Hiring a minor (individual under the age of 18 years old) can make good business sense to many companies, and some jobs such as weekend and summer work, attract a high number of minor applicants. Nonetheless, employers must operate in compliance with a variety of labor laws and be knowledgeable of their responsibilities when using child labor. According to the U.S. Department of Labor, the number of minors employed in violation of child labor laws in fiscal year 2022 increased 37% over fiscal year 2021.
Two recently introduced bills in Congress, the Child Labor Prevention Act and the Justice for Exploited Children Act would increase the penalties on employers who violate federal child labor laws. Currently, the maximum penalty is $15,138 for routine child labor violations and $68,801 for violations resulting in the serious injury of death of a minor. Both bills would raise penalties to:
- $5,000 minimum and $132,270 maximum for routine violations.

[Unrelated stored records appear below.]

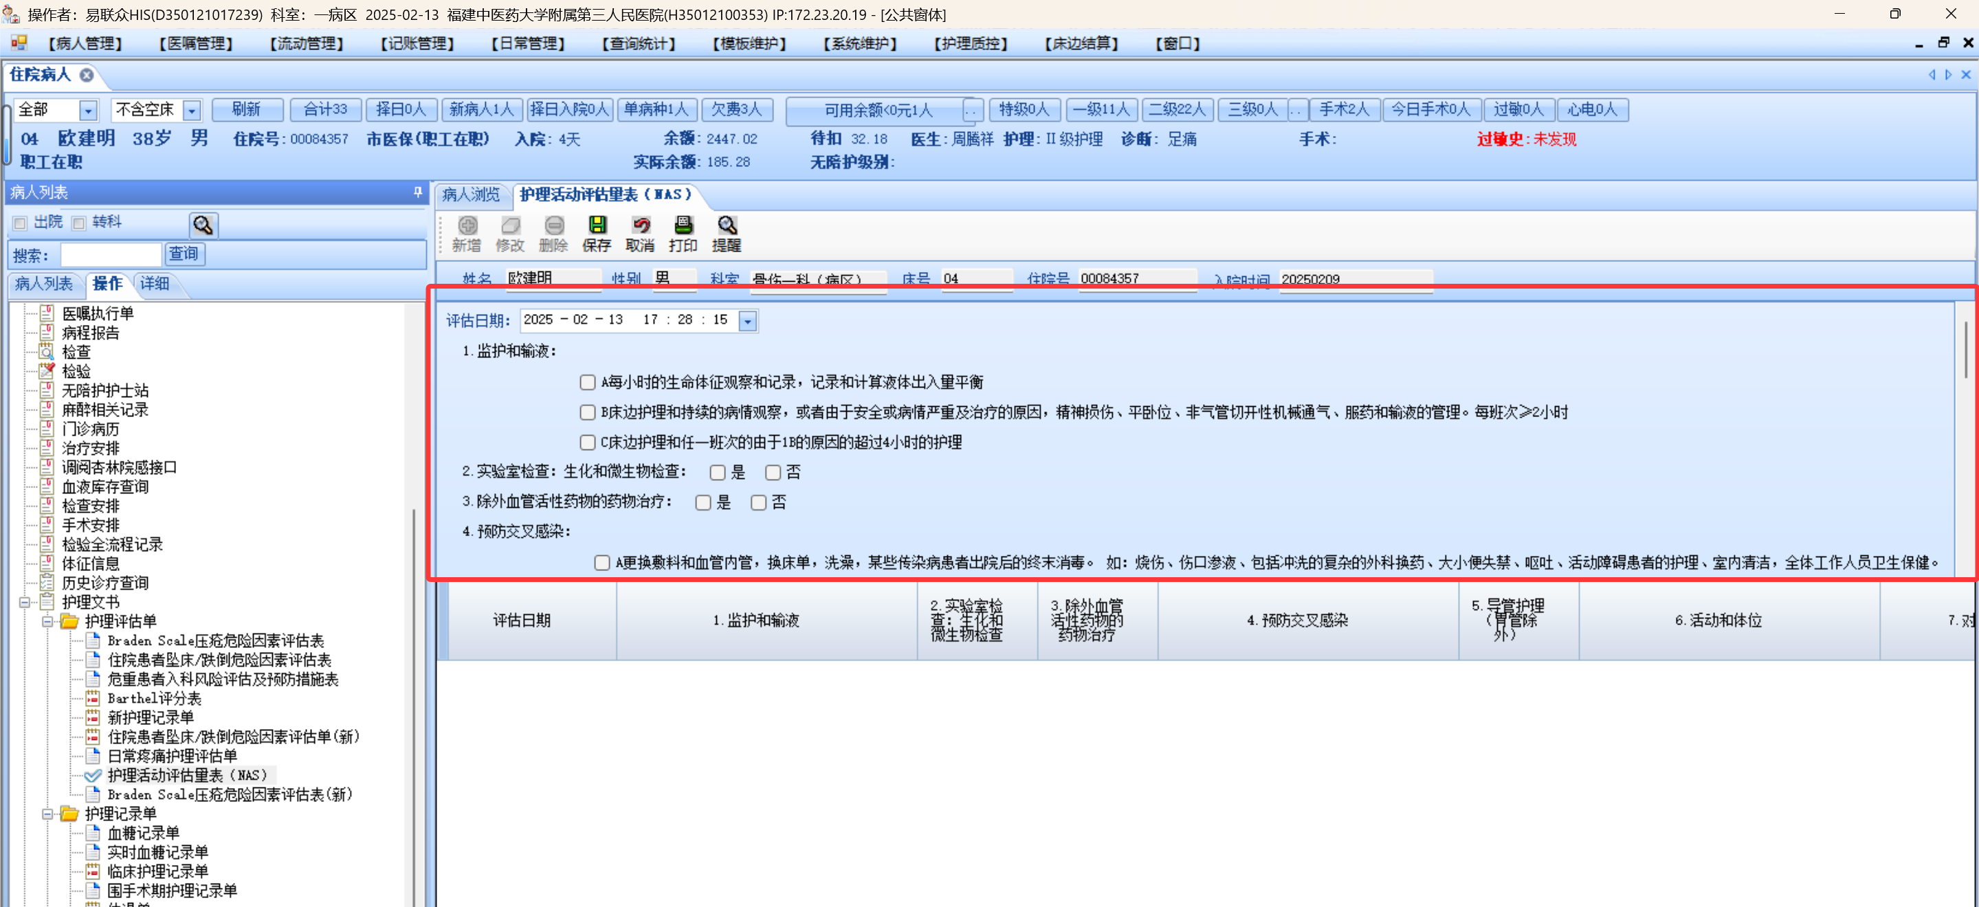
Task: Pin the 病人列表 panel with the pushpin icon
Action: pos(418,192)
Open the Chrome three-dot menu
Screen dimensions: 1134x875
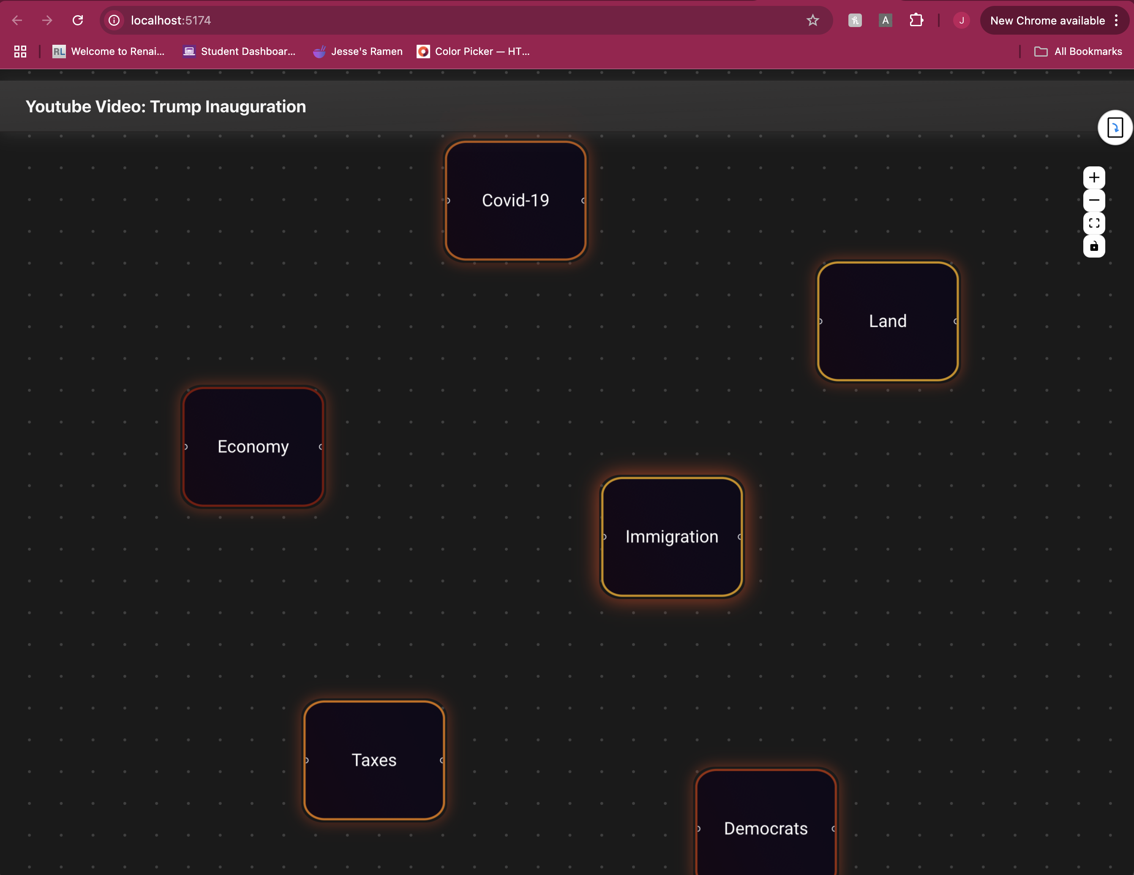(1116, 20)
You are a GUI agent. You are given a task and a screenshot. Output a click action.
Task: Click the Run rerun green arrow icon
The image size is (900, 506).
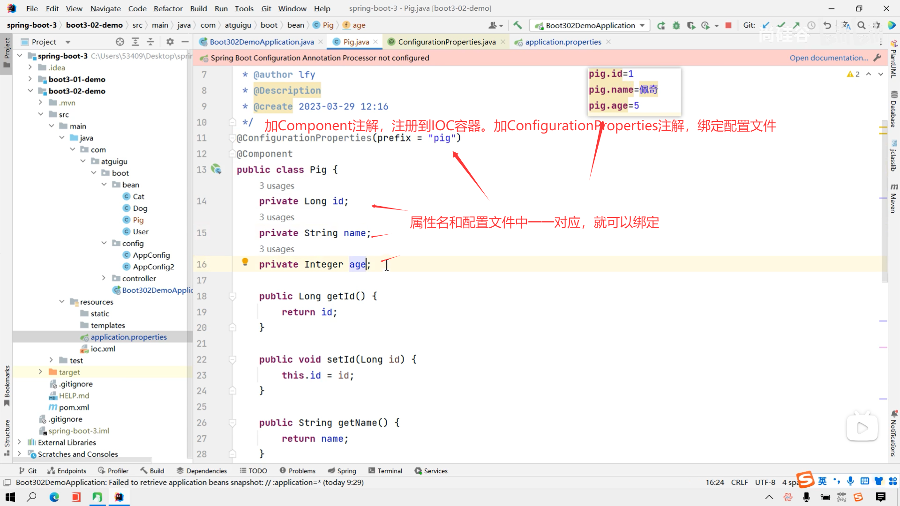[661, 25]
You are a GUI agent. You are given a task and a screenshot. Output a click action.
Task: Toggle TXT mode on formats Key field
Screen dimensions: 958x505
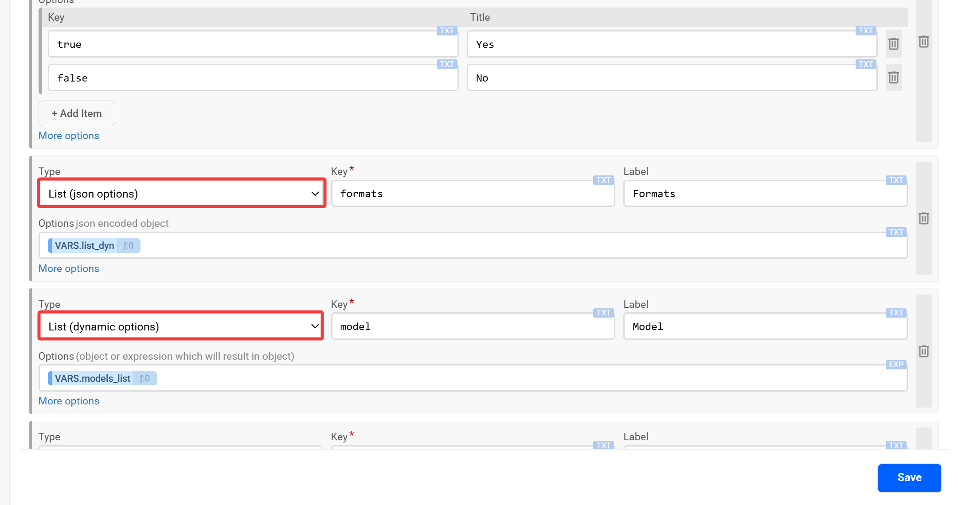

- $25,000 minimum and $601,150 maximum for each violation that causes the serious injury or death of a minor.
Child labor is regulated by the federal Fair Labor Standards Act (FLSA) and state labor laws. Typically, both the FLSA and state labor laws divide minors into two categories: those 14 to 15 years old and those 16 to 17 years old. Younger workers have more restrictions on the types of jobs they can perform, as well as the number of hours they are allowed to work.
For the child labor provisions outlined by the FLSA click here and for Seven Child Labor Best Practices for Employers click here.
Recently, some state legislatures are considering bills that would relax child labor restrictions; however, if there seems to be a conflict between your state's child labor law and the FLSA, the stricter of the two prevails. For more information on your state's laws, visit your state Department of Labor's website.
Employers should verify the age of all minors in their employ. You may obtain an age certificate issued by the Wage and Hour division of the Department of Labor, although work permits are not required on the federal level. On the other hand, some states may require either the employer or the minor to obtain work permits through the state's Department of Labor.